Dodgers designate middle infielder Darwin Barney for assignment to make room on 40-man roster

Darwin Barney, we barely knew you, which was apparently just fine with the Dodgers’ new management team.

On Friday, the Dodgers designated Barney, a former Gold Glove second baseman, for assignment. See ya, it’s been swell, or at least brief.

The Dodgers designated Barney to make room on the 40-man roster for infielder Ronald Torreyes, a minor league infielder they picked up Friday from Toronto for the old cash considerations and then optioned to double-A Tulsa.

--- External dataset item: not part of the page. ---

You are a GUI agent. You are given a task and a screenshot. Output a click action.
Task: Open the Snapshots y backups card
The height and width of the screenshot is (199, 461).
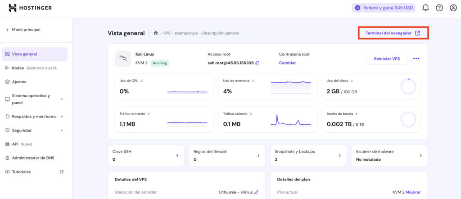click(308, 155)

Of course, they picked up right-hander Mike Bolsinger for cash in the off-season from Arizona, and that is working out so well Diamondbacks management is considering early hibernation.

This one is a tad more difficult to understand, given that Torreyes has been mostly unimpressive in the minors, and in two minor-league stops this season has a combined slash line of .175/.208/.200.

This is his sixth organization, and he’s only 22, which doesn’t appear to be a good sign. He did, however, hit .298 last season for Houston when they had their triple-A team in Oklahoma City, and he's hit .299 for his six seasons in the minors since signing out of Venezuela. The Dodgers have to believe there is still more there.

He has primarily played second, but has also seen time at third, short and the outfield, so he meets that potential super utility role.

And he is seven years younger than Barney, so there’s that. Barney came to the Dodgers at the trade deadline last season and went .303/.467/.424 for them, but in only 45 plate appearances. He made the opening-day roster this season, appeared in two games and then was sent to triple-A Oklahoma City.

Barney, who won his Gold Glove for the Cubs in 2012, was hitting only .214 with Oklahoma City with five doubles and six RBI in 32 games. He has been hampered by a sore hamstring.

Meanwhile, the Dodgers are moving forward with Hector Olivera, advancing him from double-A to triple-A on Friday.

Olivera, the Cuban infielder signed last month for $62.5 million, played in only six games for Tulsa, with a .318/.400/.455 slash line and three errors. He had one home run and six RBI.

The Dodgers have not set a specific timetable for Olivera’s arrival to the majors, though they anticipate it to be this season. Which seems a reasonable expectation for the $62.5 million dropped on a 30-year-old infielder.